Recently, the US Department of Labor (DOL) performed an audit of Cornell’s pay practices. During that audit, some small errors were discovered in pay that had been issued to certain hourly employees during the period from April, 2013 to April 2015. These errors were the result of time clock rounding errors and/or short-break deductions. If the rounding or breaks impacted overtime, the DOL asked us to compensate the impacted employee. Checks were issued to correct these errors at the end of August, although the DOL has instructed the university to stop payment on any checks that have not been deposited or cashed by September 30. The Payroll Office has received some questions related to the audit and the actions taken, to which the Payroll Office responds:
Q1. What is the significance of the April 2013 date if the practice was in place previous to that as well?
A1. The period of time examined (April 2013 through April 2015) was established by the DOL for the investigation.
Q2. What is the "further action" to be set in motion if the initial checks are not cashed by September 30?
A2. If the checks are not cashed by September 30, the university has been directed by the DOL to cancel them and report the employee names and dollar amounts of the uncashed checks. The DOL will attempt to contact employees who did not cash the checks. After three years, if an employee has not replied to the DOL and claimed the monies owed, the monies will be turned over to the U.S. Department of the Treasury.

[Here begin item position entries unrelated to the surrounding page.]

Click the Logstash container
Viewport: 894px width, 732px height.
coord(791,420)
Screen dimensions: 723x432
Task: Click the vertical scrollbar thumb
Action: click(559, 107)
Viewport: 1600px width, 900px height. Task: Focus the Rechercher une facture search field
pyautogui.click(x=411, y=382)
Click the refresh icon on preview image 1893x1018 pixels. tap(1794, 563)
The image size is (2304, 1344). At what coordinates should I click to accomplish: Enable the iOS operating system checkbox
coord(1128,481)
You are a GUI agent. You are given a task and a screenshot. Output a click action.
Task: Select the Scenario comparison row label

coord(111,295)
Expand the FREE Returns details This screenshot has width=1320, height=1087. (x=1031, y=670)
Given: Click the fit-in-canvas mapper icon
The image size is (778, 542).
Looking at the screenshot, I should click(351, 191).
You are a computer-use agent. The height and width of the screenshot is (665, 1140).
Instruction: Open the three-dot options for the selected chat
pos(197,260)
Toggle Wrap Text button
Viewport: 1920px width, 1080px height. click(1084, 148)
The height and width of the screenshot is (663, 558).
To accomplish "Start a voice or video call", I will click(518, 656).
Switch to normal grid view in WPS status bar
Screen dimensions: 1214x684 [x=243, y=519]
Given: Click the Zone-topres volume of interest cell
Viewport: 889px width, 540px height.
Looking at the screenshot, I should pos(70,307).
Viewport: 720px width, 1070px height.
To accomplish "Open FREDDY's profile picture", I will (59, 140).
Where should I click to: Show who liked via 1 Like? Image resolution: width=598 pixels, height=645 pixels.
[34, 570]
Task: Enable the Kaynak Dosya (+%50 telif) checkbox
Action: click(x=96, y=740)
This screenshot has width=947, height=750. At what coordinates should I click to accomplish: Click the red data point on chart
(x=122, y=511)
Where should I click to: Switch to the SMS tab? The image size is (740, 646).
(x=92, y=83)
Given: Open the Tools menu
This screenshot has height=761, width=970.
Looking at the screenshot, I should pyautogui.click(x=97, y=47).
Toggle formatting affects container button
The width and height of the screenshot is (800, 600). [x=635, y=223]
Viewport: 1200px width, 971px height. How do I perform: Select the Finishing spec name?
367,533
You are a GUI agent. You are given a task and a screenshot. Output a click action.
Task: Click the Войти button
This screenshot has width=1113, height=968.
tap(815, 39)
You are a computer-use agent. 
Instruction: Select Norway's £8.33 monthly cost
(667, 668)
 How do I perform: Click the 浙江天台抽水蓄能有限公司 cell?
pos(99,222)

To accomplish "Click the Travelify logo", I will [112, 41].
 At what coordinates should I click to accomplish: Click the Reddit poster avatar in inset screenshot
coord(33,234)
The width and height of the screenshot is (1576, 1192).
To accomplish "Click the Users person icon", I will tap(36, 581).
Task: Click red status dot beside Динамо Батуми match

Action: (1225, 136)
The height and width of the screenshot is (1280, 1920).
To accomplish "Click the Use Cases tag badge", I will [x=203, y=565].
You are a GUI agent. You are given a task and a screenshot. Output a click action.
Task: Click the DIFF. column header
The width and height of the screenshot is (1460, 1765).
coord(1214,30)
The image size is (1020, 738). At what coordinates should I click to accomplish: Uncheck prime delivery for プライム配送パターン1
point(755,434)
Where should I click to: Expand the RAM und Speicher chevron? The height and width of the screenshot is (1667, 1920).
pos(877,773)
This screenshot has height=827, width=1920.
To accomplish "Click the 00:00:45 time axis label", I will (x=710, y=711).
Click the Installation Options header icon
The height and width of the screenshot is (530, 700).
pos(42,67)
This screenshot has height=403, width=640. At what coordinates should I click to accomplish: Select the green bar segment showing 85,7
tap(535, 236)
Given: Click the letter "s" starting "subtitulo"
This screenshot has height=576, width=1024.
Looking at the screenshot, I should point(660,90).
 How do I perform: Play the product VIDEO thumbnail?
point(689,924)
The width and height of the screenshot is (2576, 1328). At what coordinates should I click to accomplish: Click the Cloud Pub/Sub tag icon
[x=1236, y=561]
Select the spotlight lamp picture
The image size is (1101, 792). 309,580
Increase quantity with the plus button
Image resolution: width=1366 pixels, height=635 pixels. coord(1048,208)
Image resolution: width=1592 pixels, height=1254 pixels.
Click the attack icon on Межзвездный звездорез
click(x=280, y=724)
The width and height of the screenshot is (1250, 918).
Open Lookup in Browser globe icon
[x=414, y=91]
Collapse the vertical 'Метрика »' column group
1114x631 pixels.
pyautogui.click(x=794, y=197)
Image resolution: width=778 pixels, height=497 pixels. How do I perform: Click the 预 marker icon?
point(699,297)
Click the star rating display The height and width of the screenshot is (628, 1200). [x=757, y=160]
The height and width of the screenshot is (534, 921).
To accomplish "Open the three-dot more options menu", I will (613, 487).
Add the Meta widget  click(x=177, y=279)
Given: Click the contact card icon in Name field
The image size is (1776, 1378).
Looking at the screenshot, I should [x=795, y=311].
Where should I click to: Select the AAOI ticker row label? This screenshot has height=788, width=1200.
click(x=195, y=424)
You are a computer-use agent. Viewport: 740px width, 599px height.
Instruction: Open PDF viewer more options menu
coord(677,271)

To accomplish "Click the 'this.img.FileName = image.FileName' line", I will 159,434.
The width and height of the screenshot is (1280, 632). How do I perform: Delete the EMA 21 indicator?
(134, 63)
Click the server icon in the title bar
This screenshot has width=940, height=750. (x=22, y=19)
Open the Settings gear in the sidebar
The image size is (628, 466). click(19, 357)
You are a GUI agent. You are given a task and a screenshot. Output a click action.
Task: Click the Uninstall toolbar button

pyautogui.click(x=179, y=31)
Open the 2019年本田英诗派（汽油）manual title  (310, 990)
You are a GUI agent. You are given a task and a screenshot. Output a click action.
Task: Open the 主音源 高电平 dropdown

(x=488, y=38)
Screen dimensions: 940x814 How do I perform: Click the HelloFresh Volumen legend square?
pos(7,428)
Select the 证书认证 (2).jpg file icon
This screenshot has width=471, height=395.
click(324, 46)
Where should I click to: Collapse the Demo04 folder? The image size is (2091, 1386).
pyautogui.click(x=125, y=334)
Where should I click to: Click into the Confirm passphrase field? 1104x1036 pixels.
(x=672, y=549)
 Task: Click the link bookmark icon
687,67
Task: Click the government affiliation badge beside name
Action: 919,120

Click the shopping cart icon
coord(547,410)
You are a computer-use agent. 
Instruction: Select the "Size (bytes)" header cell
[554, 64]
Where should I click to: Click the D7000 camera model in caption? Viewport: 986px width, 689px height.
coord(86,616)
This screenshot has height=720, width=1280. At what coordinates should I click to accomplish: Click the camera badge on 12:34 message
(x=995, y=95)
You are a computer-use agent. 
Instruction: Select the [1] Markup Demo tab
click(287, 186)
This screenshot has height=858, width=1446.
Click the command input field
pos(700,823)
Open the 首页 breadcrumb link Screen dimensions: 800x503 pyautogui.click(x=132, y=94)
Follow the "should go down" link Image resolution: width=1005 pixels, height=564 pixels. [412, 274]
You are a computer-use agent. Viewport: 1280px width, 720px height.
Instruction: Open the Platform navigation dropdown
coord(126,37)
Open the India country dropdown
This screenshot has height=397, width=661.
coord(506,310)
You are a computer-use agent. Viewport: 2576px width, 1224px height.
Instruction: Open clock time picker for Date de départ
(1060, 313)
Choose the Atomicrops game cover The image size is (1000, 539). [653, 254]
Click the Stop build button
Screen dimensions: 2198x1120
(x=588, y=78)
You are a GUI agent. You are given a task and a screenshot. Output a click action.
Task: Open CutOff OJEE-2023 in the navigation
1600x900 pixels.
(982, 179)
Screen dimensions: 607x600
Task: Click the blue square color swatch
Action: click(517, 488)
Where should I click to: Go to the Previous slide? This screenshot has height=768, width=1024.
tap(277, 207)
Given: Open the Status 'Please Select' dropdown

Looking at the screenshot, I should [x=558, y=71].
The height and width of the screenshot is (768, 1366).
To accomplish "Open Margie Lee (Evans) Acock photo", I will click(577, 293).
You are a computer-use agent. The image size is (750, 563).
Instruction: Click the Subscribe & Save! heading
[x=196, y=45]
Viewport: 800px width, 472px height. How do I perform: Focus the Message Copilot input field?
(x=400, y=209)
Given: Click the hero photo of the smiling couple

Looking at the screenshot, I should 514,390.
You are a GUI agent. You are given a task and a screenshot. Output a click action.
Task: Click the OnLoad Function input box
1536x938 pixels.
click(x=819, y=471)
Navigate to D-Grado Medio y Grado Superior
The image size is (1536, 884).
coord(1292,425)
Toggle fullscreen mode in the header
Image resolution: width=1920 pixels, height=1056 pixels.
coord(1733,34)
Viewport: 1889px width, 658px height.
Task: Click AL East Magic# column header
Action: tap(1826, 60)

Q3. How do we verify that we agree with the figures utilized to formulate the compensation provided?
A3. The DOL requested specific information regarding in and out punches from Kronos. The DOL reviewed the punch information and identified the calculations for which rounding of the in and out punches was not consistent with standard rounding practices. The university agreed to compensate employees for the instances where the punches were not in favor of the employee, as well as employees who had clocked out for any breaks that were less than 20 minutes. The rounding rules have now been revised in the system. We hope this explanation is satisfactory; if you have further questions, please contact Robi Peters at 254-2263 or rmp237@cornell.edu.
Q4. Are all withholdings taken out or do we need to claim this as extra income at tax time?
A4. Tax withholdings have been calculated and deducted accordingly.